Following the refusal of telecommunications operators to participate in the planned 2.6GHz spectrum auction last month, citing high cost of the spectrum licence fees, and high exchange rate, the Nigerian Communications Commission (NCC), the telecoms industry regulator, has said it will soon meet with operators to review the planned auctioned exercise.
NCC had advertised for the auction of the country’s 2.6GHz spectrum, but only MTN Nigeria indicated interest to bid for 6 out of 14 available lots offered by NCC, yet the majority of the operators needed the spectrum to drive broadband service offerings on their networks.
NCC had pegged each of the 14 available lots at $16 million and each operator needed more than one lot for network expansion, depending on the financial capacity.
The Executive Vice Chairman of NCC, Prof. Umar Garba Danbatta, disclosed the review plan in Abuja yesterday, while receiving a consortium of international investors led by UBS South Africa.

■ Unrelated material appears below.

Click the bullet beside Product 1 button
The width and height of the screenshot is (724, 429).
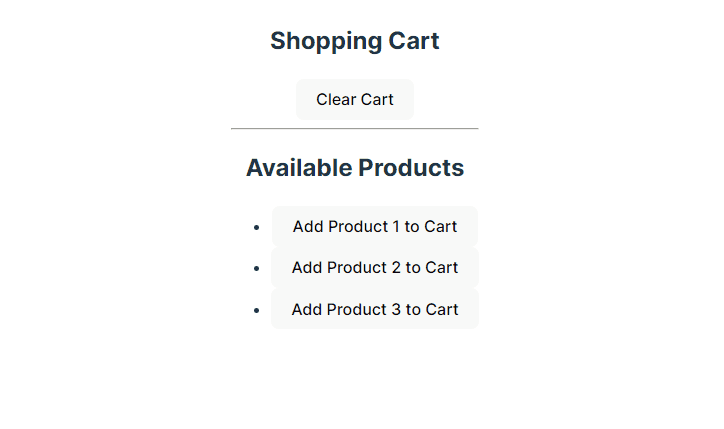pyautogui.click(x=257, y=227)
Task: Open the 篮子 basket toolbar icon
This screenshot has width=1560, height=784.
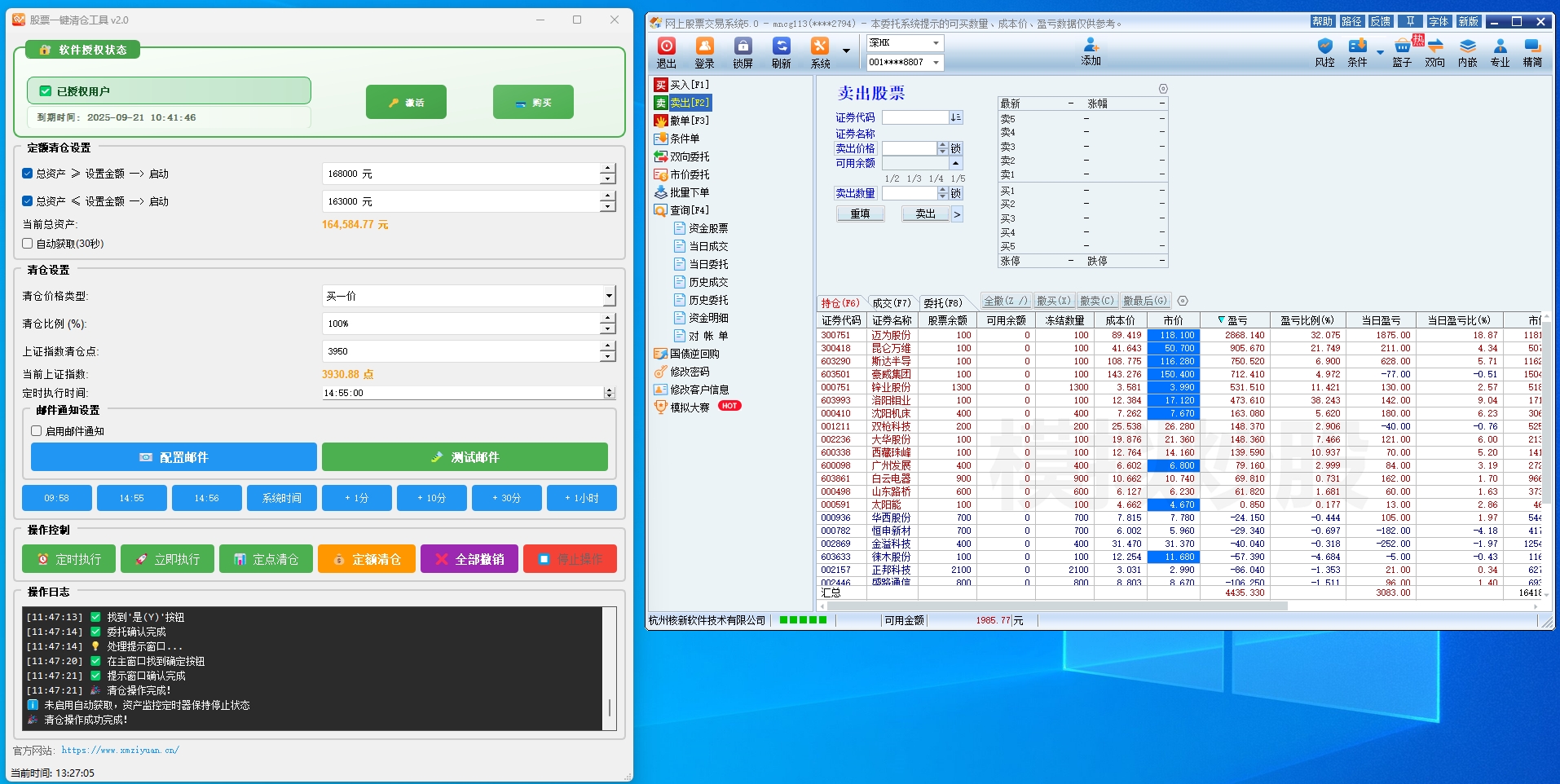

Danbatta also lauded the performance of the nation’s telecommunications industry in the first quarter of 2016, which he said would even improve in the subsequent quarters of the year.
Answering question on the 2.6.GHz spectrums auction the Danbatta said: “We are doing a post mortem and we have not yet met with the operators to find out why they did not bid, except one operator.
“The intention is to be able to know their reasons, and to know in what way the regulator can come in to relax some of the conditions in the process, if this relaxation can lead to more operators going for the remaining eight lots of the spectrum.
“I am sure the commission will be disposed to looking at the reasons that prevented other operators from coming forward to bid, except only one,” he further noted.
He said, the commission incorporates elements of flexibility in its dealing with operators, in order to continue to sustain the growth in the sector, which he said, “has the potential to provide an alternative to oil and gas.”
“I think we are happy with the level of compliance to regulatory stipulations in general, minus the MTN incident, which cast some sort of shadow in our regulatory derive to ensure sustainability and stability of the industry,” Danbatta said.
“I am happy, we are putting that one behind us, and this is attested to by recent statistics by the National Bureau of Statistics (NBS) that the industry recorded a growth of 0.5 per cent to GDP in comparison to the same period last year,” he added.
“In monetary terms, this is going to translate to over N1.4 trillion, only in the first quarter of this year. While other sectors of the economy is recording negative growth, the telecom industry has been recording positive growth and I think it is poised to grow even further in the subsequent quarters of the year,” he explained.